▸ Task to carry out
Leaving out all pictures, repeat exactly the lines from the one that holds "You are a computer-use" to the last line of the entries below.

▸ Task input

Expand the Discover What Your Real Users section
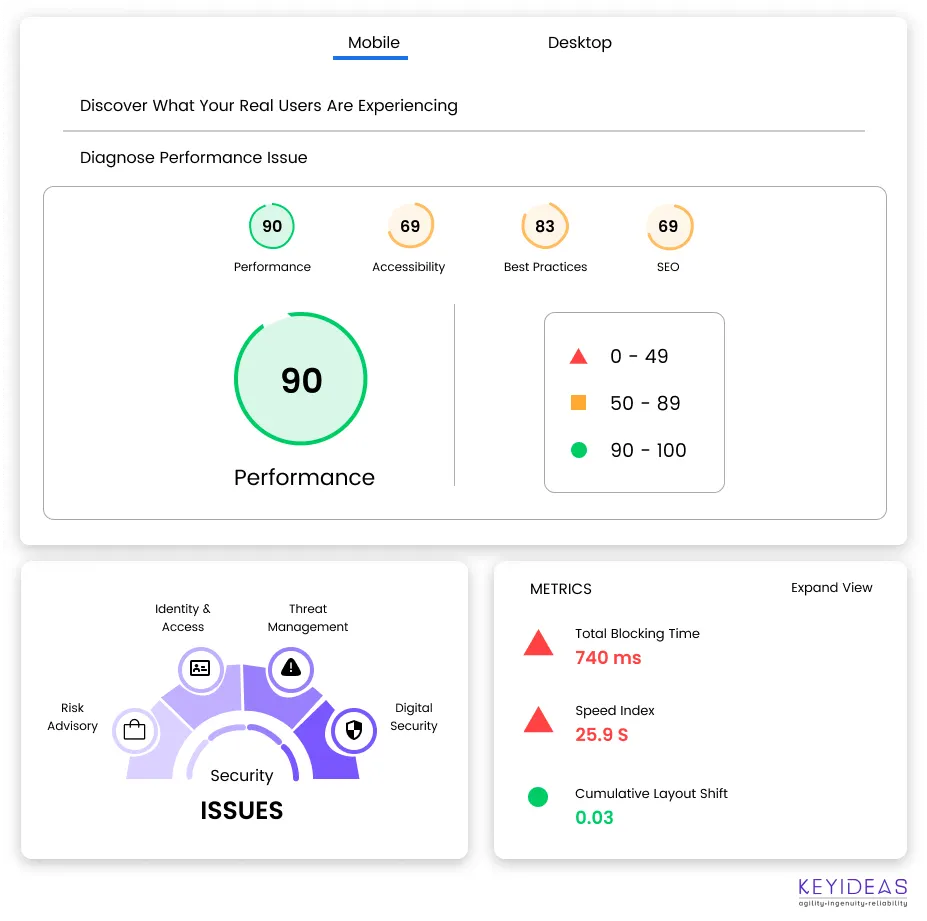The image size is (927, 921). (269, 105)
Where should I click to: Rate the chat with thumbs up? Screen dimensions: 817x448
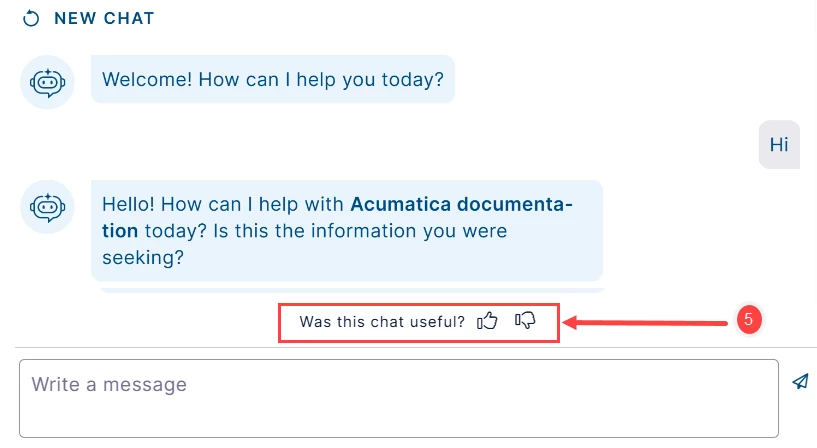click(487, 321)
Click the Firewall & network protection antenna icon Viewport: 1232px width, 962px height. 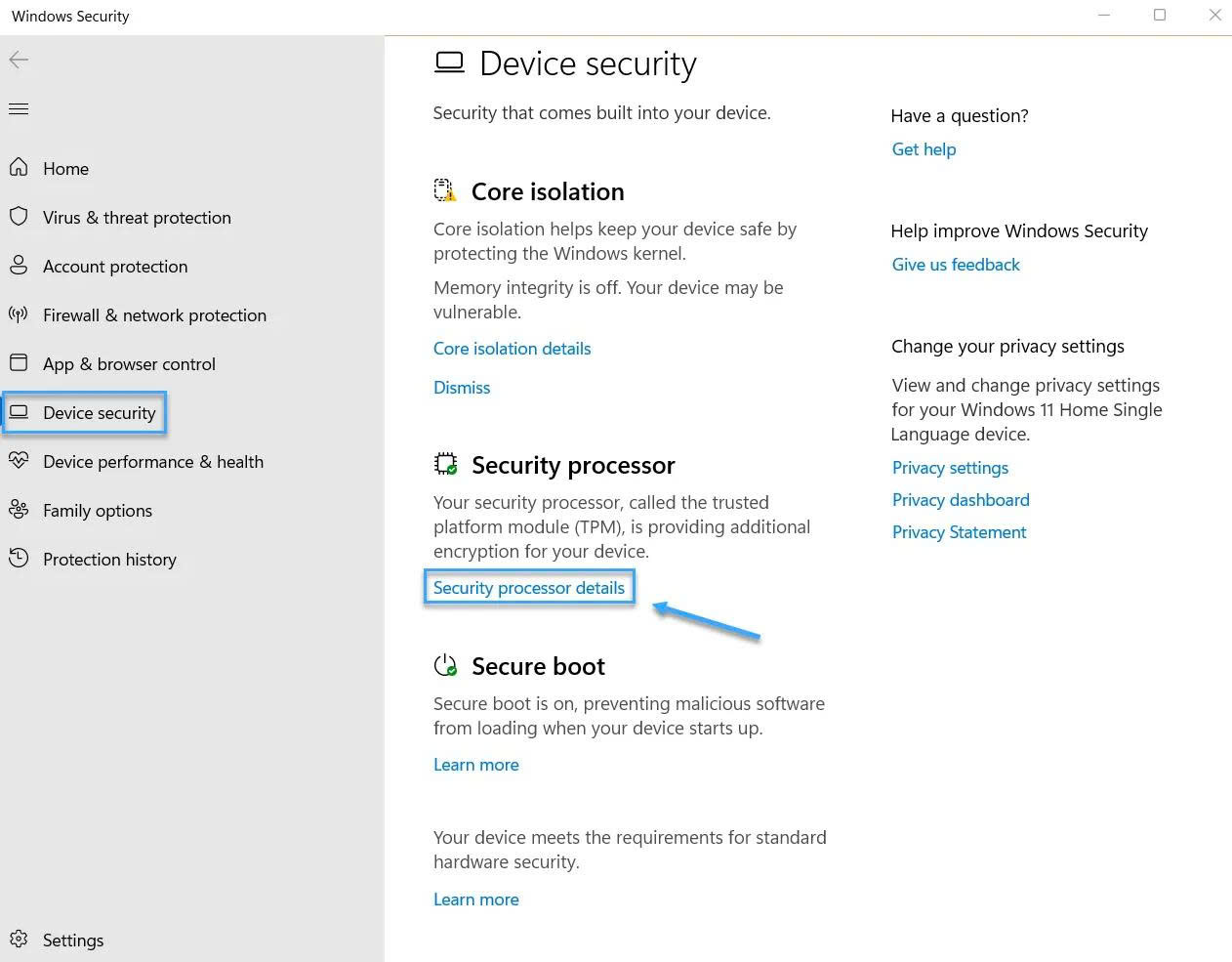coord(19,314)
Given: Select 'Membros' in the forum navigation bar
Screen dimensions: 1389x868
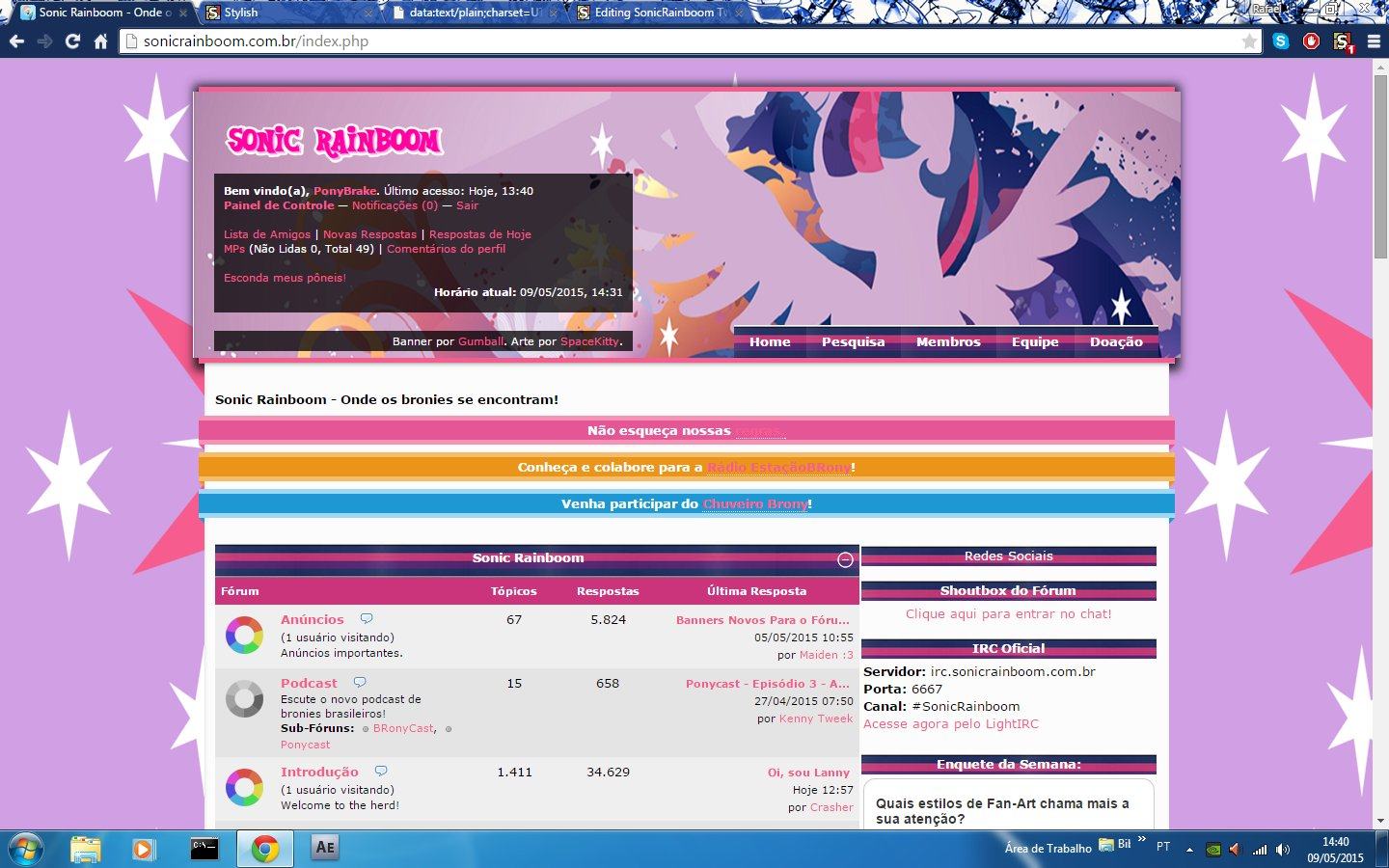Looking at the screenshot, I should pos(948,341).
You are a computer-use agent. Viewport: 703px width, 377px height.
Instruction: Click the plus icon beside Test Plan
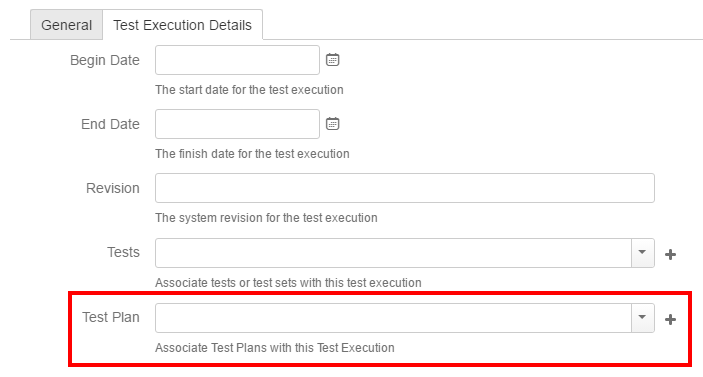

▸ The completed task
You are a computer-use agent. Viewport: 703px width, 377px height.
Instruction: Click the plus icon beside Test Plan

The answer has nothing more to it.